Research

From the Ashes of History: Collective Trauma and the Making of International Politics (Oxford University Press, March 2022)

***Winner of the 2023 Peter Katzenstein Book Prize***

***Winner of the 2023 Edgar S. Furniss Book Award***

***Winner of the 2023 APSA Ideas, Knowledge, and Politics Best Book Award***

***Winner of the 2023 ISA International Ethics Section Best Book Award***

***Honorable mention for the 2023 ISA Theory Section Best Book Award***

***Honorable mention for the 2023 Hedley Bull Book Prize from ECPR***

Mass violence, in its varied forms, has long been a primary concern in International Relations (IR)—indeed, most of the discipline’s origin stories of the international system emphasize order emerging from brutal wars or colonial violence. But though scholars frequently analyse the immediate changes mass violence causes in the balance of power or security calculations, far less attention has been paid to its indirect longer-term impacts, particularly as they manifest as collective trauma. This gap is unsurprising, given the difficulties such a complex, historically contingent and non-systematic phenomenon poses for rationalist social science. Yet, uncovering collective trauma’s role in international politics is vital for two key reasons. First, it can help explain longstanding tensions between groups—an especially relevant topic as scholars examine the transnational resurgence of nationalism and populism. Second, it pushes the discipline to more completely account for mass violence’s true long-term costs, particularly as they become embedded in longstanding structural inequalities and injustices. This reckoning is all the more vital as scholars endeavour to decolonize their disciplines and tackle structural racism in the academy. 

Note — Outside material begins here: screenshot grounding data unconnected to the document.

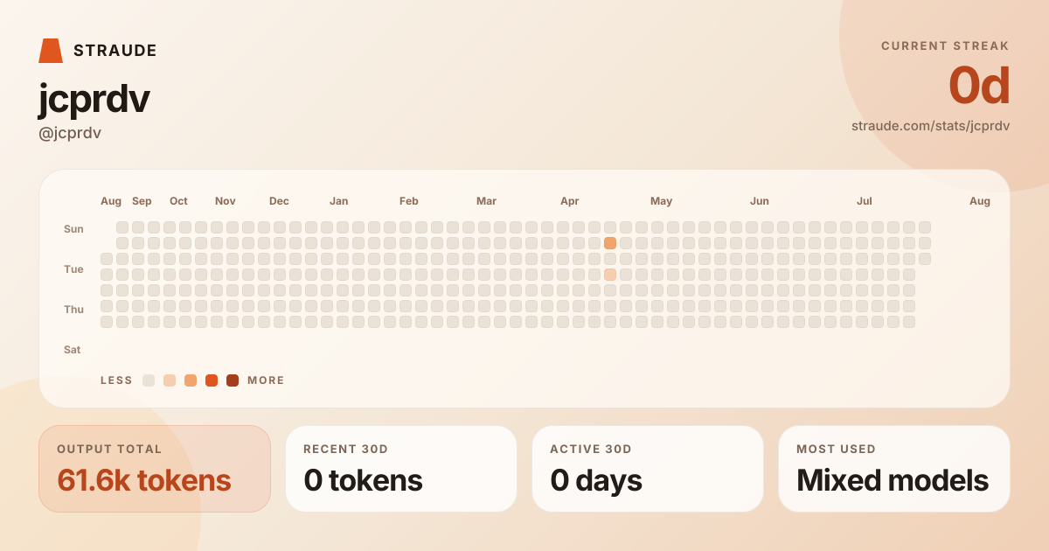The image size is (1049, 551).
Task: Click the medium orange legend swatch
Action: click(x=191, y=380)
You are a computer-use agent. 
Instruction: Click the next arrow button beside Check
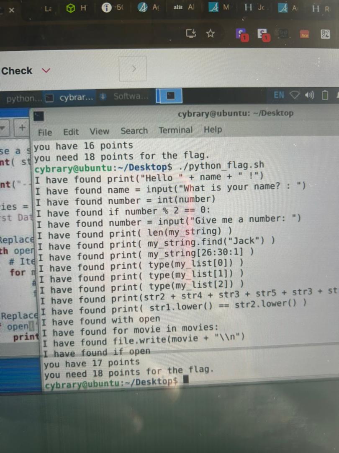(133, 69)
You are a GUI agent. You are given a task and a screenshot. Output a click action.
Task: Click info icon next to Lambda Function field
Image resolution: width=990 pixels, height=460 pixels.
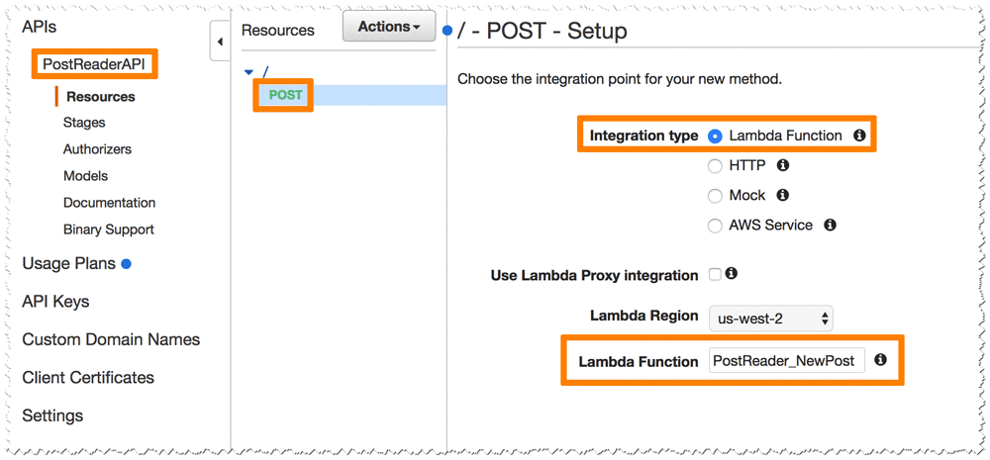tap(880, 360)
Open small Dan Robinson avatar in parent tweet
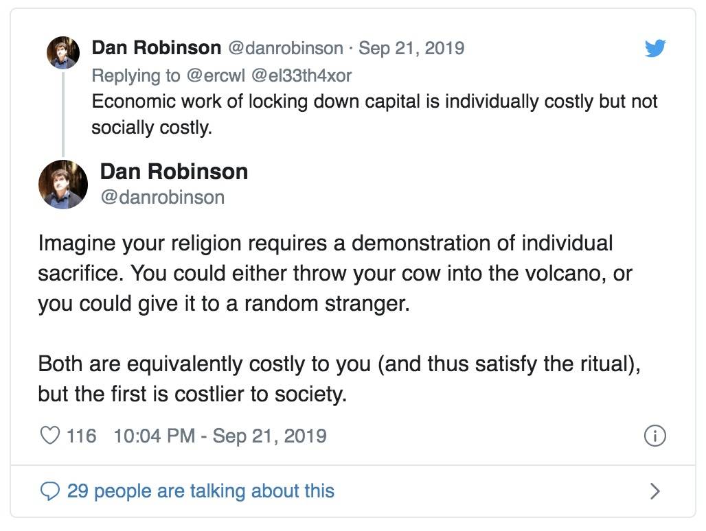The image size is (706, 531). [x=63, y=53]
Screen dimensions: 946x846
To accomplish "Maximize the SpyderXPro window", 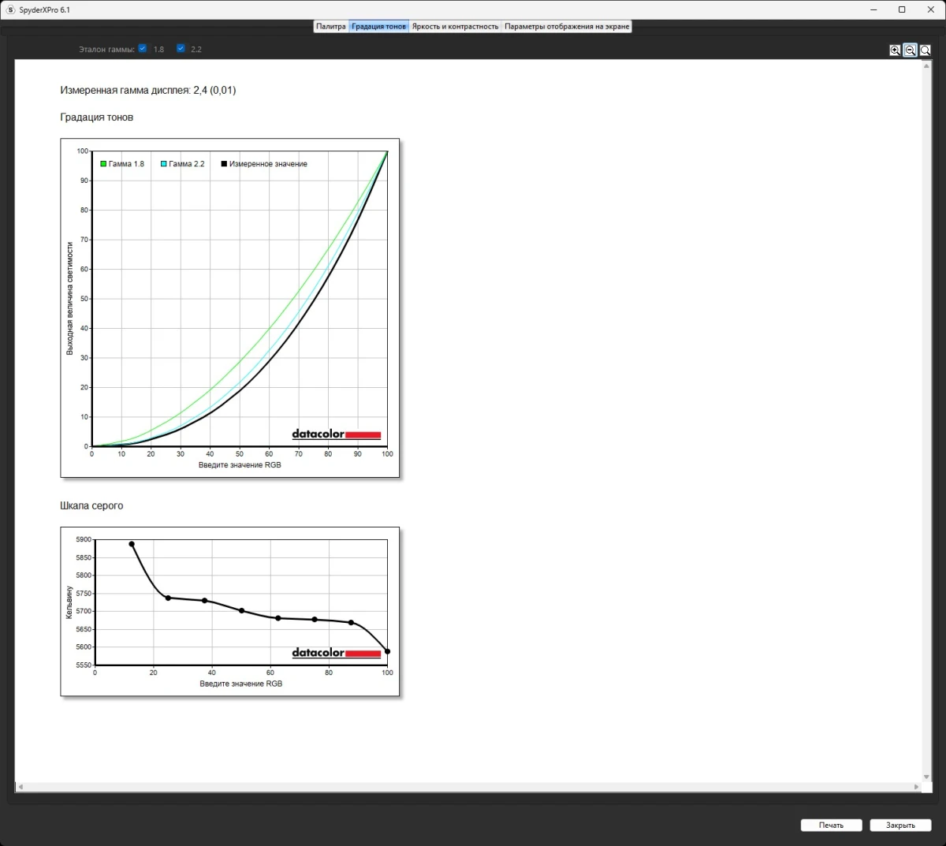I will coord(902,9).
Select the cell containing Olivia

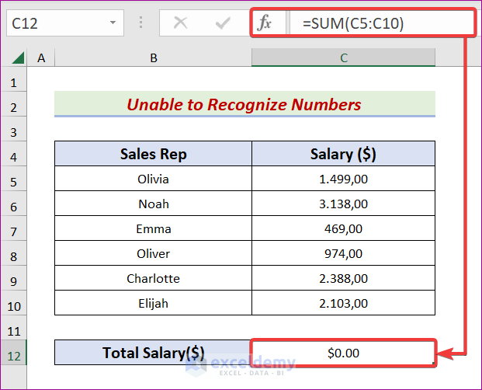(153, 179)
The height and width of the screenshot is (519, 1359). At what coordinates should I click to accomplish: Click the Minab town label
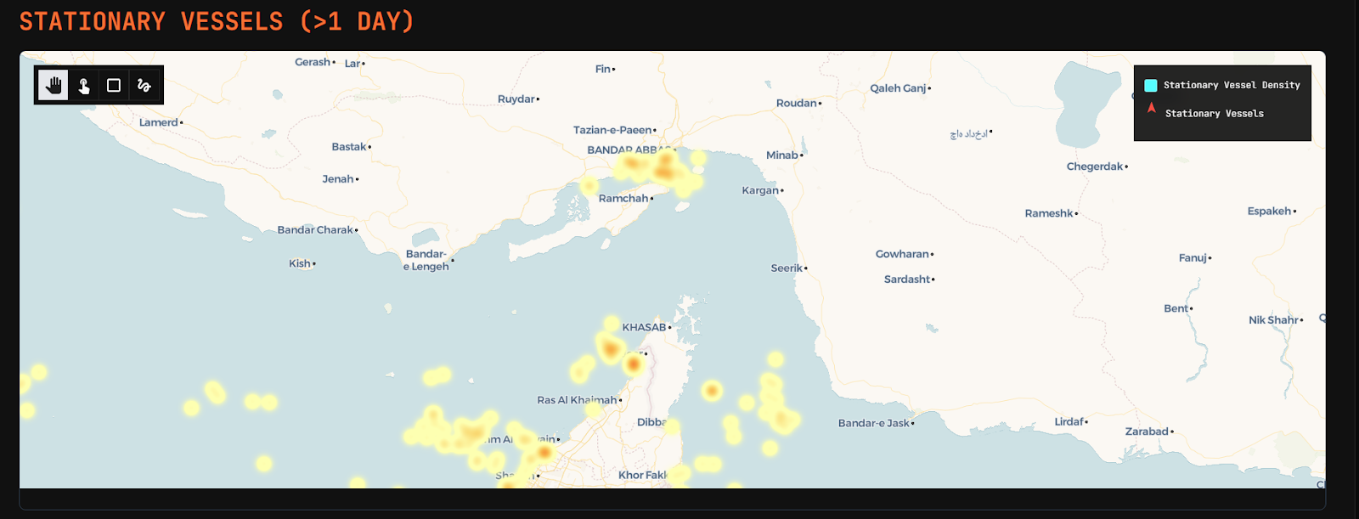tap(781, 155)
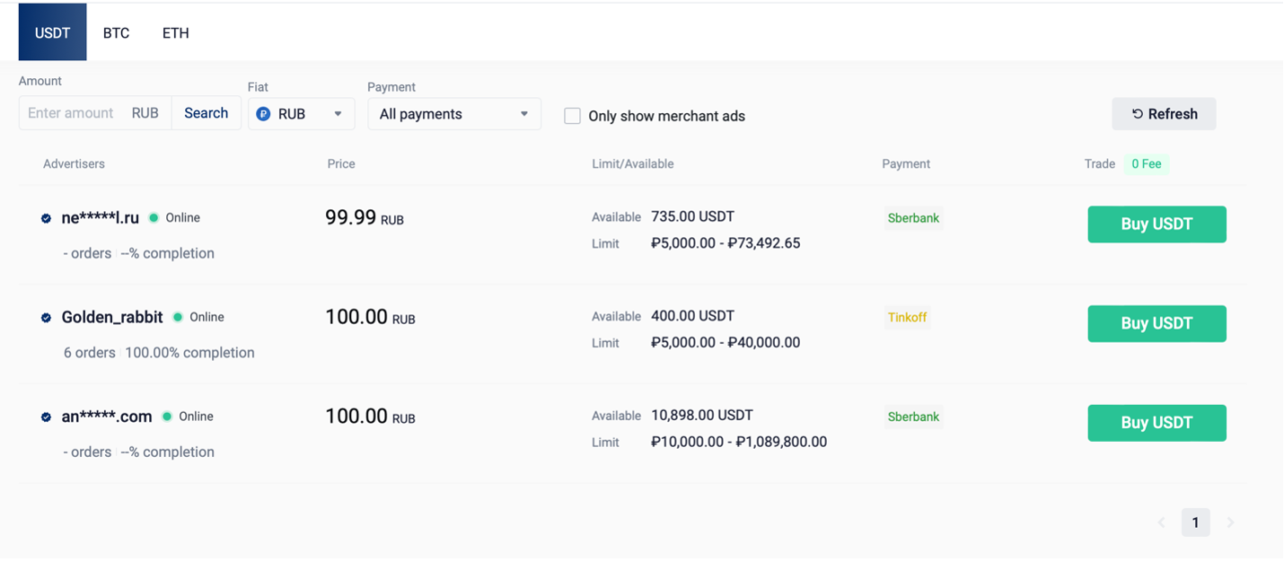Click the Payment dropdown arrow
The height and width of the screenshot is (562, 1284).
[524, 114]
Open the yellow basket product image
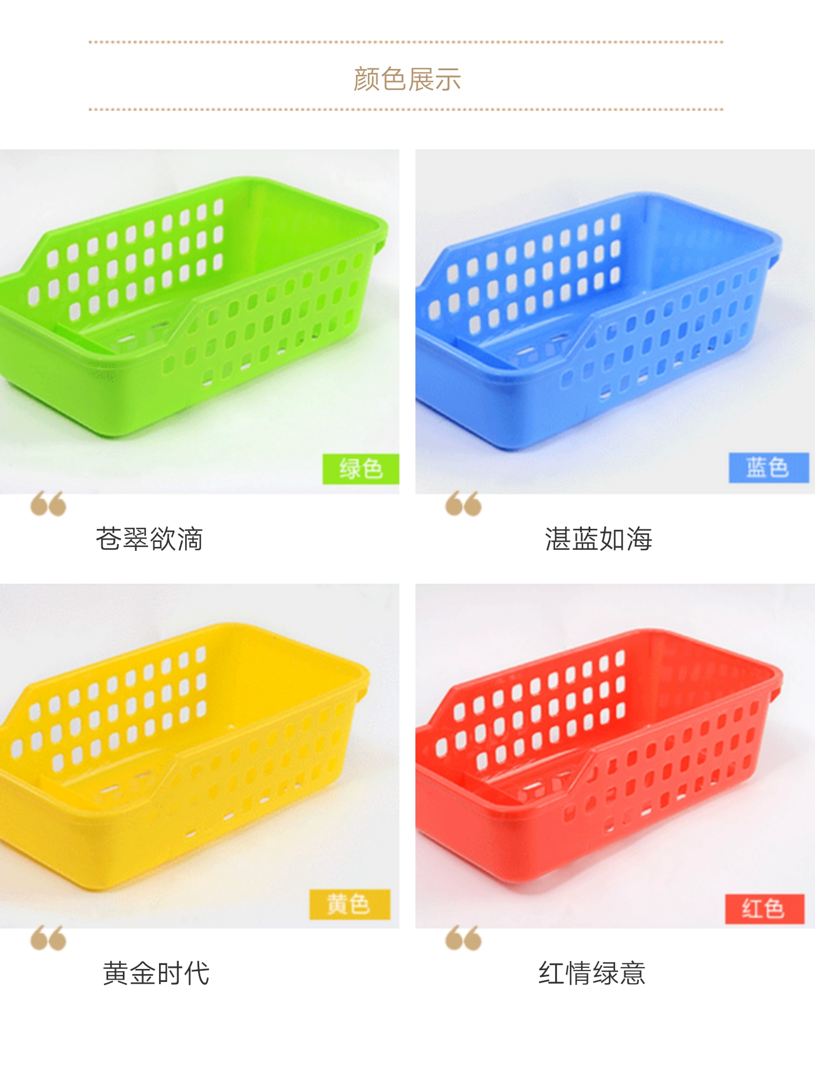The width and height of the screenshot is (815, 1086). click(199, 756)
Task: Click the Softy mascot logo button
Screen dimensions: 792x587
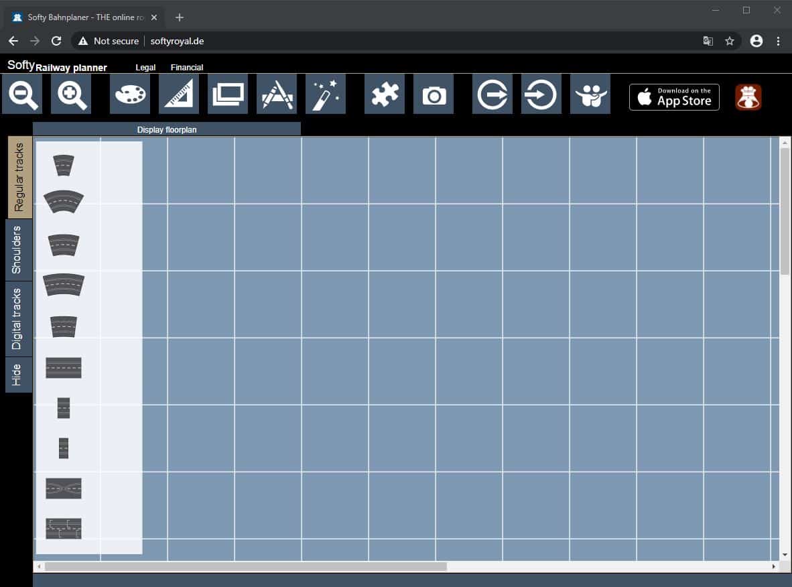Action: point(747,96)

This book theorizes collective trauma as a foundational force in international politics—a ‘shock’ to political culture that can constitute new actors and shape decision-making over the long-term. Collective trauma, I argue, not only helps determine the lines between international political groups, but also frames the logics of international political action, leading to meaningful changes that cannot be dismissed as epiphenomenal. The first half of the book theorizes collective trauma and its role in constituting and motivating international political action, while the second turns to three historical cases that uncover the impact of collective trauma in Indian, Israeli and American foreign policymaking. Each contributes to these states’ historiographies, while also demonstrating the broad utility of collective trauma as a theoretical lens for investigating how mass violence’s legacy can resurge and dissipate over time. Recognizing collective trauma’s fundamental role in international political life, I argue, can help usher a ‘trauma turn’ into IR that will make the discipline more sensitive to the substantive long-term impacts of mass violence and suffering.